Pay off small-balance debts first to eliminate those monthly payments entirely. Avoid opening new credit accounts. Use a side income or bonus to reduce principal. Increasing income is equally effective — a raise or freelance income improves DTI just as much as paying down debt.
The minimum required monthly payment on each credit card counts toward back-end DTI — not the outstanding balance itself. If your minimum payment is $50 on a $2,000 balance, only $50 counts toward DTI.
DTI does not directly set your interest rate, but it affects which loan programs you qualify for. Combined with your credit score, a lower DTI helps you access programs with better terms and negotiate from a stronger position.
For mortgage applications, your proposed mortgage payment (PITI) replaces rent in the DTI calculation. Current rent is generally not counted because the mortgage payment will replace it.
Lenders verify income via pay stubs, W-2s, and tax returns, then pull a tri-merge credit report to identify all monthly debt obligations. They add up all minimum monthly payments, include the proposed mortgage PITI, divide by verified gross monthly income, and run the result through automated underwriting (Fannie Mae DU or Freddie Mac LPA).

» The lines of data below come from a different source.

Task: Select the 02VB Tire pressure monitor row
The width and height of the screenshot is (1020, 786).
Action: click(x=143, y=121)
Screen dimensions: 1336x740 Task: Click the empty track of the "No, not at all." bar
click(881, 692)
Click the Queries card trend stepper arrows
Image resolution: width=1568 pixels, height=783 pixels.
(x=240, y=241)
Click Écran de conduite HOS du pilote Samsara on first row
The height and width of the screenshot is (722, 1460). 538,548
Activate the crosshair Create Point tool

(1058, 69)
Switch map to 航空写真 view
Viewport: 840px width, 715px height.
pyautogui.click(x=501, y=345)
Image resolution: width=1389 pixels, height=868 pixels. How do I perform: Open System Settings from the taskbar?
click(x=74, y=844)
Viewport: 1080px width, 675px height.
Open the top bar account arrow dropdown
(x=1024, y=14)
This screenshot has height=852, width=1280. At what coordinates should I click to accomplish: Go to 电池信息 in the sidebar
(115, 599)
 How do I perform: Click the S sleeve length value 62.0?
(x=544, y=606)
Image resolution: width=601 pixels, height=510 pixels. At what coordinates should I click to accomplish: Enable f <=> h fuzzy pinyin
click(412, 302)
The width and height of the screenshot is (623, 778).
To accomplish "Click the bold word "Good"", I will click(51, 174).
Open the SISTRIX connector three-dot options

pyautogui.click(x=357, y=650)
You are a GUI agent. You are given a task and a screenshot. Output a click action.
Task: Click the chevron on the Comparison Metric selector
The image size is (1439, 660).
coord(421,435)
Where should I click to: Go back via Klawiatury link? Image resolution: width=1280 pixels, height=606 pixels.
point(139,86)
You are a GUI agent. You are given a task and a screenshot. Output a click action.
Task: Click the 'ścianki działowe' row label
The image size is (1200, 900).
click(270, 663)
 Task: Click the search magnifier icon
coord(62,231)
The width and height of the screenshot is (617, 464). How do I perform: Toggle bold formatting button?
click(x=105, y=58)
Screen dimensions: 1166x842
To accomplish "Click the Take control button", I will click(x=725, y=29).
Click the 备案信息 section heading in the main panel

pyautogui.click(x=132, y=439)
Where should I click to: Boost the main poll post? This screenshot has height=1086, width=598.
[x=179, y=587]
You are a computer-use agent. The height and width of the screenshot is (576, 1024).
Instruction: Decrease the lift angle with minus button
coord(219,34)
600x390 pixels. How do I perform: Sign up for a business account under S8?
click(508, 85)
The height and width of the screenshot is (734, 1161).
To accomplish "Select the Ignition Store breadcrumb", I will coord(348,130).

The 43% DTI limit is the standard maximum back-end ratio for qualifying for most conventional mortgages. It comes from the Qualified Mortgage (QM) rule established by the CFPB after the 2008 financial crisis. Loans exceeding this threshold face more scrutiny, though government-backed programs (FHA, VA) allow higher DTIs in many cases.
Self-employed borrowers use the same DTI formula, but lenders use the net income from Schedule C averaged over the most recent 2 years of federal tax returns. This often produces a lower qualifying income than a salaried borrower's W-2 income, making DTI management especially important.
A home equity line of credit (HELOC) affects DTI based on your current balance and required payment. During the draw period, the minimum payment counts toward back-end DTI. Lenders may use 1–2% of the outstanding HELOC balance as the monthly payment for DTI purposes if you have not yet drawn on it.